Conan held out his hand again. "Whatever happens in the future, here and now, I'm your friend. Who cares about names?"

He didn't think Gin would smile. On his face it was something soft, like a flower that just got to see the sun. It eased up further worry Conan had as Gin took his hand and shook it. "Honestly, I've never had a friend before."

"Honestly, you're kind of scary," Conan said without thinking. "And I'm not going to be here long. Try loosening up. Not everyone is going to treat you badly. Go find the people out there who like you for who you are. It's a little soon to be figuring out any life decisions, but at least try and figure out what kind of person you are and what kind of people you want to be around. They tie in with one another."

"I guess. It's not that I think everyone's a bad person, I just don't know if I care to deal with their personal issues. I suppose I told you about some of mine though. Can't expect others to listen if I can't. Maybe I'm one of the idiots out there too."
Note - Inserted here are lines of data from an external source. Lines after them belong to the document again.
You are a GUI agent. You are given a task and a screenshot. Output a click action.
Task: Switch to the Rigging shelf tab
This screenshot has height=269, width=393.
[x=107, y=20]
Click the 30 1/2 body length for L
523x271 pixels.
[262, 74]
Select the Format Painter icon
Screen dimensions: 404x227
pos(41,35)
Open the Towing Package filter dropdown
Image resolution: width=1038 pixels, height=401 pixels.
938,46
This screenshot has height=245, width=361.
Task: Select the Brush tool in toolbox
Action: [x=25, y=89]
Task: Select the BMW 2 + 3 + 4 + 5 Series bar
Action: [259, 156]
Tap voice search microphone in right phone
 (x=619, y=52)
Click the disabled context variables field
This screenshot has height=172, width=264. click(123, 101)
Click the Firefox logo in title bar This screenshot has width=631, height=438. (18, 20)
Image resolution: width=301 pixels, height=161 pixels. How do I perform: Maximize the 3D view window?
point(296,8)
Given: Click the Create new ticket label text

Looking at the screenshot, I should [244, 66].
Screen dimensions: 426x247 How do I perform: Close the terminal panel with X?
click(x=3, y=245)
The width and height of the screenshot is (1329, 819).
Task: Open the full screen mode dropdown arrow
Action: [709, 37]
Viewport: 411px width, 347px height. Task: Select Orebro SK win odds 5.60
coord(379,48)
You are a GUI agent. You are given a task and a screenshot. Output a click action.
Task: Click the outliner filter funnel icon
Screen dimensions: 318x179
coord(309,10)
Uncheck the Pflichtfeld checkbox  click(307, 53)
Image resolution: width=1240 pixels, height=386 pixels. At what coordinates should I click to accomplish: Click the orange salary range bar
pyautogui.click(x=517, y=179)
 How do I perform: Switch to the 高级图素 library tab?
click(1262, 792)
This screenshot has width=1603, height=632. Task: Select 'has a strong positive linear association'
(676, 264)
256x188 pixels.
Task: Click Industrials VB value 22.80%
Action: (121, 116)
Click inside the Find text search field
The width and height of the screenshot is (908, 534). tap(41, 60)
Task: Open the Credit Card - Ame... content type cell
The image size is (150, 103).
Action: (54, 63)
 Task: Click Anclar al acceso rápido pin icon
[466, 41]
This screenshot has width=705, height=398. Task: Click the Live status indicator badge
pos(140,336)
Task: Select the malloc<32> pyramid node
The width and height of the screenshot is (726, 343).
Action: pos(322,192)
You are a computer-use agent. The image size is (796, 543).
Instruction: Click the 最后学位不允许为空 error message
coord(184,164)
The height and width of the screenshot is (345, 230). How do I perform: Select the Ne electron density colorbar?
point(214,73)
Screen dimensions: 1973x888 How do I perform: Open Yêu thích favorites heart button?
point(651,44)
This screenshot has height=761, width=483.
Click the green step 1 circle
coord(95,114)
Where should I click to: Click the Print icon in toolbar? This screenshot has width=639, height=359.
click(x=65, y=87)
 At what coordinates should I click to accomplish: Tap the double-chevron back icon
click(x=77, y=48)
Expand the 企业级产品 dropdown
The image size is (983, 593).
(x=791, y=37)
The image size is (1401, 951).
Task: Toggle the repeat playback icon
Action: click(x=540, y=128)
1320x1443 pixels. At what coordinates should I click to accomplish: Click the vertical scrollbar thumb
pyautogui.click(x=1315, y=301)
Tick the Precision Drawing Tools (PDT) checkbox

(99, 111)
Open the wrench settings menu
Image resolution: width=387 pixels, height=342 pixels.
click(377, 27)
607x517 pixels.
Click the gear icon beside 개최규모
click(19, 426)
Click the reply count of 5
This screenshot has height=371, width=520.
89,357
"You shouldn't call yourself an idiot. You might start to believe it."

Gin smirked, pointing at himself. "Top in the class."

Conan smiled back, moving his arms and looking over younger Gin. He was a little backwards, but a few friends and some adults that cared enough, and he couldn't really see him turning into the Gin he knew. "I wish you could understand."

Gin lost a bit of his smile, raising and eyebrow. "Understand what?"

"Nothing." Conan shook his head, getting up and walking away, waving over his shoulder. "Go home and take care of your mom."

"Sure. Where are you going?"

"Nowhere important." Conan reached into his pocket, taking out the little hourglass. He had felt it in there when he'd bent down over the body. "Though hopefully home."

Color swirled his vision once more, making him sick once more with it, before he was again standing before the teenage girl, his bearings even worse than before as he fell on his butt in front of her.

"Good, you're back. Give it to me." The girl took the hourglass out of his hand faster than he could stop her, walking off.

"Hey, wait! Did that… did that really happen?"

She stopped and turned. "Of course it did. The timeline would have changed things around so it felt like a dream, but whatever you did would still have happened, it just becomes insignificant. If you were trying to change the current time period, you can't do that. What's happened has happened. Now don't go picking up things that aren't yours."

Conan watched her walk off, trying to deal with all this new information. He had Gin's real name now. He knew the streets he lived near. He could figure out the town, as it didn't seem to be Tokyo. He was going to look into that first, with Hakase's help.

What he'd do with that information, as it probably wouldn't end up leading him to Gin, he wasn't sure. He'd cross that bridge when he came to it.